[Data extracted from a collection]

•••

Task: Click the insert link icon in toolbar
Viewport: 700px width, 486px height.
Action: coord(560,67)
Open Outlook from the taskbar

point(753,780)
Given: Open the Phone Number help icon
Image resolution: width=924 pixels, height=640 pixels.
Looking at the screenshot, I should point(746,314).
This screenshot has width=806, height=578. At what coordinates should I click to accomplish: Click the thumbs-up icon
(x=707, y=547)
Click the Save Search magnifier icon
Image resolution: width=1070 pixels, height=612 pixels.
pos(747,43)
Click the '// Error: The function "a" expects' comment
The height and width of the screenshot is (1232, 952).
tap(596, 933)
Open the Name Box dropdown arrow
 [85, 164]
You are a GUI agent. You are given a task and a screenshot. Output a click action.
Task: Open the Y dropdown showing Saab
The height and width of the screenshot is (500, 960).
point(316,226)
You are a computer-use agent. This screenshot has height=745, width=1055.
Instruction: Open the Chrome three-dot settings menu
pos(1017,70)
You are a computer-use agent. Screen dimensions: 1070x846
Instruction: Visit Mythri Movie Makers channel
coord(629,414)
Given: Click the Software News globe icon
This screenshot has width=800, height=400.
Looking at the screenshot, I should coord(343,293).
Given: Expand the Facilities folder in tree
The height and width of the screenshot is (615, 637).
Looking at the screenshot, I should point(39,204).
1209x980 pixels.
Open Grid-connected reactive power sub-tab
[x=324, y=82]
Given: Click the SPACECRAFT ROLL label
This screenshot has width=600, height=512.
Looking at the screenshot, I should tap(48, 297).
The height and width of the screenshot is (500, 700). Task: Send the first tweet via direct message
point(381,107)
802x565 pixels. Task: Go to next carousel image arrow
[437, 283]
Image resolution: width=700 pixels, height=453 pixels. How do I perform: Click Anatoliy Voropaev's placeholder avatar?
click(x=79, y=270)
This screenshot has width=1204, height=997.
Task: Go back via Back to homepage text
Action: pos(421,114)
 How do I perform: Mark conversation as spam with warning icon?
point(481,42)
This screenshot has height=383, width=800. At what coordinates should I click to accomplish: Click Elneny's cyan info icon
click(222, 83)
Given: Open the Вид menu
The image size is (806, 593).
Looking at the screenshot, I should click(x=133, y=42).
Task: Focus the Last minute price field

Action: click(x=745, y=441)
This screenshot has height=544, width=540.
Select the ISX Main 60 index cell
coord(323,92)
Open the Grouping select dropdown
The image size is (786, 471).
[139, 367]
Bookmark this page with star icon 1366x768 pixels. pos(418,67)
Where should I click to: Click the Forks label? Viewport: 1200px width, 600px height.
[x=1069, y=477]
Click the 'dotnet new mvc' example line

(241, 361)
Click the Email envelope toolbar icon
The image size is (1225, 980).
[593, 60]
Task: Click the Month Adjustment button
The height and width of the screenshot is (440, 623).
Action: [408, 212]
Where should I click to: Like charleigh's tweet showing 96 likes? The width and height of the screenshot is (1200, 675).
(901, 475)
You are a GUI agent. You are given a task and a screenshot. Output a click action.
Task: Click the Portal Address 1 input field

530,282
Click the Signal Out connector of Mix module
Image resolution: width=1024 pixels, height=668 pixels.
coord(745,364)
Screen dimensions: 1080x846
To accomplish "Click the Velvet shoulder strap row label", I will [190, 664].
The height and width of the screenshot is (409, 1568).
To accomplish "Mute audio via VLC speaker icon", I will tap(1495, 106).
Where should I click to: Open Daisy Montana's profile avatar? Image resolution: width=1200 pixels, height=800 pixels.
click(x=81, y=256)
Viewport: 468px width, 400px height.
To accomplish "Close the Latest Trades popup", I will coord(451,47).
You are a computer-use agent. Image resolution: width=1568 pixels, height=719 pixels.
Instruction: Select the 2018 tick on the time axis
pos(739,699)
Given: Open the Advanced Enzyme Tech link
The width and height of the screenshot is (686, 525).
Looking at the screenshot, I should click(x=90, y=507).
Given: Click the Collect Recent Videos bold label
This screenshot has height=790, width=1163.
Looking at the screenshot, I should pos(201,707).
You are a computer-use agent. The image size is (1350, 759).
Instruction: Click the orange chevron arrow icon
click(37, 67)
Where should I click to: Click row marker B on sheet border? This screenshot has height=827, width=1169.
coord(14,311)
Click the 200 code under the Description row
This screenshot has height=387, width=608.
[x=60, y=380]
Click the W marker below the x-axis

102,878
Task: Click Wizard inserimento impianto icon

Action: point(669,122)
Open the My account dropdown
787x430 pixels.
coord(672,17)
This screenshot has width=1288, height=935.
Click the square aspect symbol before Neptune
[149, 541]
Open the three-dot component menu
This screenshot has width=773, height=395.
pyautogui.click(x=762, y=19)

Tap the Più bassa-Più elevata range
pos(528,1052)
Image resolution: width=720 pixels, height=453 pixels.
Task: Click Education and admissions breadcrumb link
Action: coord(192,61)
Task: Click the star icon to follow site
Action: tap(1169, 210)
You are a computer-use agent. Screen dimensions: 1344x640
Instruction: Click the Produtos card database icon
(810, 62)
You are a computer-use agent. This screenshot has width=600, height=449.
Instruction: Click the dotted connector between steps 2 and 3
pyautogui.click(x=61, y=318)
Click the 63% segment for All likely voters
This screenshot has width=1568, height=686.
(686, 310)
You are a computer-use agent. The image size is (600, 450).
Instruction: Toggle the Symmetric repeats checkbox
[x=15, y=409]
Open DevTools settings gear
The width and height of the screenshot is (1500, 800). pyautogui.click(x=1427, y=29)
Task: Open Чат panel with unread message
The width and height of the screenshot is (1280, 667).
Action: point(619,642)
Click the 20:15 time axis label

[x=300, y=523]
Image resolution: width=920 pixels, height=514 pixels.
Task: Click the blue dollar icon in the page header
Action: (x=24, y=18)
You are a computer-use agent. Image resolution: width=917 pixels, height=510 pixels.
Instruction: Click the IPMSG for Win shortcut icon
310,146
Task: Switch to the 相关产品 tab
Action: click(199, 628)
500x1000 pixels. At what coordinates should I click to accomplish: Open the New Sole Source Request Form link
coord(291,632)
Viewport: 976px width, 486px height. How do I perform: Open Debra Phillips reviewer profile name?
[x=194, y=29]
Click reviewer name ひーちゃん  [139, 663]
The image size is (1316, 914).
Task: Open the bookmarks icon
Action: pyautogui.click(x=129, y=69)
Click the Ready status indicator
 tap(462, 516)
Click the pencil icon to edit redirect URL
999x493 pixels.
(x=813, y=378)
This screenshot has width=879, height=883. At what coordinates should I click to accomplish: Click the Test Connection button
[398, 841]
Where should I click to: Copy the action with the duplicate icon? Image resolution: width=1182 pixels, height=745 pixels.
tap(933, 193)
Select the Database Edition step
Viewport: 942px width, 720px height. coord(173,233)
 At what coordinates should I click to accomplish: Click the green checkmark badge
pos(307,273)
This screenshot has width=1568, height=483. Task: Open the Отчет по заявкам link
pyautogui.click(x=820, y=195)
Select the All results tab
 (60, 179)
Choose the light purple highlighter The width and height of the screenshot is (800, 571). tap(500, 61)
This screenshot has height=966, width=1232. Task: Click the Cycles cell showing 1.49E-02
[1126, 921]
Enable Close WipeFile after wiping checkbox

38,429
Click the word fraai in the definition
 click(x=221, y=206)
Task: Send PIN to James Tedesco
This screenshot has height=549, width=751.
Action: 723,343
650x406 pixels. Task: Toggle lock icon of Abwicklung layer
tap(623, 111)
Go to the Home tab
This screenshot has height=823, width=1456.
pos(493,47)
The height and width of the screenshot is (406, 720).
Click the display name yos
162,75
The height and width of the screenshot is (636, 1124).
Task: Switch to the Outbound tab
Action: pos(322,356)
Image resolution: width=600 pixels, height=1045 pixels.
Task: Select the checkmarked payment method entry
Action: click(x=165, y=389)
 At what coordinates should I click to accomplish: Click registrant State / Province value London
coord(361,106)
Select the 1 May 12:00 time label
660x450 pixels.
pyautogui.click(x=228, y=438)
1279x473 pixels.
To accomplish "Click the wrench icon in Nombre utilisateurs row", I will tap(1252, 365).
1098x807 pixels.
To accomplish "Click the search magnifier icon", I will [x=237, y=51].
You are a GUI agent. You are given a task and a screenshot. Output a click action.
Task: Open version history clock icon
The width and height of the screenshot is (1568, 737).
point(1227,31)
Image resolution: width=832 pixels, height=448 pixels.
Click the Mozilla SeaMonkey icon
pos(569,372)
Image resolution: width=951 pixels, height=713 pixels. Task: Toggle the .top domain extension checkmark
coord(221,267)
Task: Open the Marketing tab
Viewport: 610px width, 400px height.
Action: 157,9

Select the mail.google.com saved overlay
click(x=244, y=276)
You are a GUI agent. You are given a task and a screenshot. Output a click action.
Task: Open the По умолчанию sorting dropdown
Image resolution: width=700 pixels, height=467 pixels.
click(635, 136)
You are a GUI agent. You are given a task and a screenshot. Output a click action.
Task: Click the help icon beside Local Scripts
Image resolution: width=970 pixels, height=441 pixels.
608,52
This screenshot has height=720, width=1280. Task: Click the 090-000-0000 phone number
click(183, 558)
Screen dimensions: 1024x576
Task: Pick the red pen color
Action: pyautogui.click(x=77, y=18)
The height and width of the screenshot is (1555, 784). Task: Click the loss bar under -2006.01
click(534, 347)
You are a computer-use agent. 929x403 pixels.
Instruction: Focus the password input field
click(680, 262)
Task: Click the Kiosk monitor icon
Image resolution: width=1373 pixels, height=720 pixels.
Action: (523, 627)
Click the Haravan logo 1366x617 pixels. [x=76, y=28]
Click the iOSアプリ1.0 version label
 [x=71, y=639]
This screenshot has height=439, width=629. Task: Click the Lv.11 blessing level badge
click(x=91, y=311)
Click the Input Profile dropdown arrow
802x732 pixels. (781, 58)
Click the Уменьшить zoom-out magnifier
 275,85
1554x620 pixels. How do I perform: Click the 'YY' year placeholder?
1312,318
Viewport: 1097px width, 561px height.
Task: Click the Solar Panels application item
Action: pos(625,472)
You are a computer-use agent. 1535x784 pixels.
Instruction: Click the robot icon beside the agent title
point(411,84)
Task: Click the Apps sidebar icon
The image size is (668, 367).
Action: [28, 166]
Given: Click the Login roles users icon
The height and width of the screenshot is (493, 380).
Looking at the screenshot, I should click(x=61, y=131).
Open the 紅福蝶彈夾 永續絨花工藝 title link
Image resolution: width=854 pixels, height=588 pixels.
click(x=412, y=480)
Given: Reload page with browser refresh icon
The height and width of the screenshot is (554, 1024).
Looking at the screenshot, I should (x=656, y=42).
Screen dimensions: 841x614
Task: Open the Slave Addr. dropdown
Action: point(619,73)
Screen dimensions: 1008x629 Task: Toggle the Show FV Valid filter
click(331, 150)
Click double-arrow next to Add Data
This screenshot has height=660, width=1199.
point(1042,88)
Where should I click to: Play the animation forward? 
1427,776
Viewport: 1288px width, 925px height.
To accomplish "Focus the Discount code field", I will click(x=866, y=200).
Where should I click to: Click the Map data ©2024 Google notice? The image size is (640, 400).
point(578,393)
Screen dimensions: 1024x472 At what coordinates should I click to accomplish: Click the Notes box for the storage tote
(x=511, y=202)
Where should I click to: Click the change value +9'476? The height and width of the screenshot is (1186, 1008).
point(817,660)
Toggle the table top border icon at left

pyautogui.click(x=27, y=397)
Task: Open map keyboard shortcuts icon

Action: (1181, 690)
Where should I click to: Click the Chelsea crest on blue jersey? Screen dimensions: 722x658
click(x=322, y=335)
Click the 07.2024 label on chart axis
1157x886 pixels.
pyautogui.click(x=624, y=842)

•••

# What you have to do:
Retrieve each line of the data in which the word "help" can be found.

# Task solution:
Given: Open the Phone Number help icon
Task: Click the help icon beside Local Scripts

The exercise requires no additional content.